Tuesday, January 29, 2008

The Story of Artemisia


For those who are interested in natural medicines, tropical Africa can be a fascinating place. For one, the most horrific diseases prey on impoverished and immune-deficient people. For another, the abundant array of plants yields healing substances for many. This morning old friends of the Enright family (former missionaries from Switzerland) passed through on their return from Congo and held a lesson in raising Artemisia. Gathered around on the verandah were a university professor, shop manager, minister, German missionaries involved in an AIDS project, a variety of Kafakumba employees and the presenters, Rolland and Monica Baumann.

Artemisia is a plant whose leaves yield high levels of a substance found to be effective in the actual treatment of malaria. Drunk regularly in smaller doses in a tea, it has also been found effective against many other illnesses; its immune-boosting properties also help halt the progress of HIV/AIDS. The Baumann’s carefully explained the painstaking process of growing, harvesting, and propagating the plant, as well as how to process, store and make tea from its crushed leaves.

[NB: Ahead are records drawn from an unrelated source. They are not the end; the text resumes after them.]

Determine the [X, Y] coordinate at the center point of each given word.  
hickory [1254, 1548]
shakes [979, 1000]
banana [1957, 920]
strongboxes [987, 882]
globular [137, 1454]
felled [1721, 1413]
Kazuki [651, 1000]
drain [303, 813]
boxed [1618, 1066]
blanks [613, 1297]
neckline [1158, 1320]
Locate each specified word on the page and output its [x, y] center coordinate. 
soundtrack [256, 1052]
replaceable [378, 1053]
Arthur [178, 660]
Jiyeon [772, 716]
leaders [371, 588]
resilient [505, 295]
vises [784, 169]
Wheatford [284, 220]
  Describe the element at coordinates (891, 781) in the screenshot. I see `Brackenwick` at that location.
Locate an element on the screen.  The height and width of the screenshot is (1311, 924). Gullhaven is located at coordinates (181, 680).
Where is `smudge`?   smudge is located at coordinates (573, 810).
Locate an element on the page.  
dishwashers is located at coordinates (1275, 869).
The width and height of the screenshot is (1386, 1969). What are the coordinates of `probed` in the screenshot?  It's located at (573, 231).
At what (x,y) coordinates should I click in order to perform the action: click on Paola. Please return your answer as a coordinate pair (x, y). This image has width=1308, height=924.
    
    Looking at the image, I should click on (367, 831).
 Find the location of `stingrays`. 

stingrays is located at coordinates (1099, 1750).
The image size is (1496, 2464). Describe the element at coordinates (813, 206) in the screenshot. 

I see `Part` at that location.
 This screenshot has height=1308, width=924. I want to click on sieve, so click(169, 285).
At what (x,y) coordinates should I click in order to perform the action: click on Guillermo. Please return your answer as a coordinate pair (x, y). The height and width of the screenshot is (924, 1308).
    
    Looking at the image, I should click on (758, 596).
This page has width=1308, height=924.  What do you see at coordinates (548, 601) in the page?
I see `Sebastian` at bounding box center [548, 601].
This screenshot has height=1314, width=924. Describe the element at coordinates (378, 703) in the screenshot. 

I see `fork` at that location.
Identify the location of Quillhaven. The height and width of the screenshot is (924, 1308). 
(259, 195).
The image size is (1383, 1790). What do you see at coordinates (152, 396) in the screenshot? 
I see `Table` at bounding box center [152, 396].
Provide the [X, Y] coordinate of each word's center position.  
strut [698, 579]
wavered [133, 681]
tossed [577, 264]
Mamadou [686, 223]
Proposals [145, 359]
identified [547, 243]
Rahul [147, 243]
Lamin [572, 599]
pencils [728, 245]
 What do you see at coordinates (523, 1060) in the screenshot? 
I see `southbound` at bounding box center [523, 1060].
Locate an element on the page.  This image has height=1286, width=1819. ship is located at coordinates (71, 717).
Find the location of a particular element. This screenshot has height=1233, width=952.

Kendra boiled up some water and we all got to taste a sampling of the green brew. It smelled very green and tasted extremely bitter—after all it is medicine. The Baumann’s drink the tea regularly and no longer need sugar to mask its bitterness.

John instructed some of his workers to begin the process of planting a small amount of Artemisia in tiny peat cups, later to be transferred to a test plot. Loamy peat, plenty of natural fertilizers (chicken manure), a close water supply, and sunshine could make this a successful project. Hopes are that Artemisia could be grown along with Aloe Vera to provide these as food supplements both commercially and locally.

For more information about tropical immune boosters and natural medicines (such as Artemisia, Aloe Vera, Amaranth, Morenga, and others) go to http://www.anamed.org/. Anamed--Action for Natural Medicine—is a European group of medical professionals, scientists, humanitarians, and others who are working to develop natural/herbal remedies from common plants, especially for use in the Developing World. You may be interested in the book “Natural Medicine in the Tropics,” by Dr. Hans-Martin Hirt and Dr. Kieth Lindsey, printed by Druckerei Bauer.
Even for this complete novice, the topic was enormously interesting, and I intend to check out the website. When one realizes how malaria and AIDS are simply devastating the people of Africa, it is hopeful to know that some of the plants that surround them could be used also to heal them.


Lorna Jost said...

Dear Gina - Thanks for posting your impressions of life in Africa and your Individual Volunteer experiences! I cannot help but notice that most of your comments are posted in the middle of the night! Is that your time or ours? :-)

Dorothea said...

Artemisia...very interesting indeed. May their efforts help many people build strong immune systems.

ladydigei said...

Artemisia?? WOW!!! That's my name in Greek! Did you know that?? Gina, I am really enjoying your postings. Its almost like we are right there with you. GOD BLESS YOU BOTH!!